━━━━━ EXTRACT PROVIDED ━━━━━

High-performing CEOs approach meetings in a way that maximises time and keeps the conversation focused on the topics and issues that will have the highest impact with supporting strategic objectives.

Often this is through tight meeting disciplines, processes and expectations that begin before the meeting itself, as well as how the discussion is managed within the meeting.

Here are eight ways CEOs ensure their meetings hit the mark.

1. Accountability

Many CEOs have a no-spectators policy for executive meetings. Everyone in attendance plays a function in the meeting and has a level of accountability for the discussed subject. This forces executives to carefully consider the best use of everyone’s time when selecting meeting participants, freeing broader teams to do the work they need to.

2. Content on the day

Having a ‘no slide read’ policy and using slides as a springboard for discussion only ensures meetings are dynamic and have high engagement. There’s an expectation that pre-read materials have been read, leaving the allotted time free for robust and focused discussion to meet the purpose and objectives of the agenda item rather than covering the background.

3. Discipline

Having water-tight disciplines that sit behind meetings creates a no-surprises culture and ensures everyone’s time is respected. It includes guard rails for decision-making during the meeting and setting the expectation that pre-reads are submitted well in advance to allow space for thoughtful consideration before the meeting. This keeps the conversation focused and helps prevent burnout by removing the expectation that reading preparation will happen outside hours, making this a choice rather than a necessity.

4. Valuing silence

CEOs allow space for silence in meetings, recognising that everyone processes information differently. They can artfully balance the need to keep a meeting moving and time with allowing room for an idea to breathe and settle in the moment. 

5. Culture

They ensure all voices are welcome and don’t tolerate toxic behaviour or cutting others off. They’ll always return to the person who needs to be heard and will call out any conflict. They also know what happens beyond the meeting is important too. In the interest of healthy teams and healthy dynamics, they’ll check in privately if they sense a message or decision hasn’t landed well for someone.

━━━━━

● **PARTS OF THE EXERCISE**:
a. Return the part of the text on CEO meetings from "High-performing CEOs approach" up to and including "supporting strategic objectives.".
b. Rewrite the paragraph of the text on CEO meetings that begins "Having water-tight disciplines" as a short bulleted list that keeps its main facts.
c. Write what comes next in the text on CEO meetings, starting right after its last sentence.
The items after this point come from a different source than the text on CEO meetings.

━━━━━ RECORD EXCERPTS ━━━━━

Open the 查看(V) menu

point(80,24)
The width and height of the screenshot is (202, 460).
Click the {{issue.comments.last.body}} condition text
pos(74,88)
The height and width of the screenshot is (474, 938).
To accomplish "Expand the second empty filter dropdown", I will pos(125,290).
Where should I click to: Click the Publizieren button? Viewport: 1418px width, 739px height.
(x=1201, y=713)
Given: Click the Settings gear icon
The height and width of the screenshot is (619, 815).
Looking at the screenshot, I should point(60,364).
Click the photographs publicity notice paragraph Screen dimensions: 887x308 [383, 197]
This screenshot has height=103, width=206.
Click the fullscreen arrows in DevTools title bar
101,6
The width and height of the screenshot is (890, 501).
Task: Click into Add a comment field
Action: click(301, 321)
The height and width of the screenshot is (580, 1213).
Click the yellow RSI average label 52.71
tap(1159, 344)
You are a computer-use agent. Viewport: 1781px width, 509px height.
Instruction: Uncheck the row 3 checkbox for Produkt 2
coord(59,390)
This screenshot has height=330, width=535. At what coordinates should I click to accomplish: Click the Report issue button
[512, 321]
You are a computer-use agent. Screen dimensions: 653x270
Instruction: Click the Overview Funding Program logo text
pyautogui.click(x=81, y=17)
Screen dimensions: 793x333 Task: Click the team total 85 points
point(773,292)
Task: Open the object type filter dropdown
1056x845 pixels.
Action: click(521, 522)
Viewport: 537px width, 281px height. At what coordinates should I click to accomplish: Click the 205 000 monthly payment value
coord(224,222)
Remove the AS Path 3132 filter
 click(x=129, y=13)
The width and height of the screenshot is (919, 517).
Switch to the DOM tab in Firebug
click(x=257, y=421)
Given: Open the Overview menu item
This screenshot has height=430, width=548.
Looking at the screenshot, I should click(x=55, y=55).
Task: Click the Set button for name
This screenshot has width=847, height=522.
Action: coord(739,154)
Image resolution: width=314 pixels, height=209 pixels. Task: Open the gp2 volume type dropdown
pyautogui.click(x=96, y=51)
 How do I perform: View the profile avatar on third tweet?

━━━━━

● **ANSWERS TO THE PROBLEMS**:
a.
High-performing CEOs approach meetings in a way that maximises time and keeps the conversation focused on the topics and issues that will have the highest impact with supporting strategic objectives.

b.
- Strict disciplines behind meetings create a no-surprises culture and respect everyone's time.
- They include guard rails for decision-making during the meeting.
- Pre-reads are expected to be submitted well in advance, leaving room for thoughtful consideration before the meeting.
- This keeps the conversation focused and helps prevent burnout, because reading preparation outside hours becomes a choice rather than a necessity.

c.
6. Trim the fat

CEOs regularly take a critical view of their meeting commitments in partnership with their assistant. They assess where the business is, whether a cadence should be adjusted, or if a recurring series of meetings no longer makes sense. They’re also highly conservative with the time offered in their schedule and understand that keeping timing tight produces a tight conversation. It forces all meeting participants to arrive with clarity on the purpose of the discussion, the decision-making required and the desired outcome. 

7. Pre-thinking

Circulating talking points in advance of less formal meetings, such as one to one catch ups, helps ensure the meeting is an efficient use of time for both parties. This practice allows thoughtful consideration of topics in advance and the opportunity to assess whether the time together is needed, opening up the potential to save time when nothing is pressing to discuss.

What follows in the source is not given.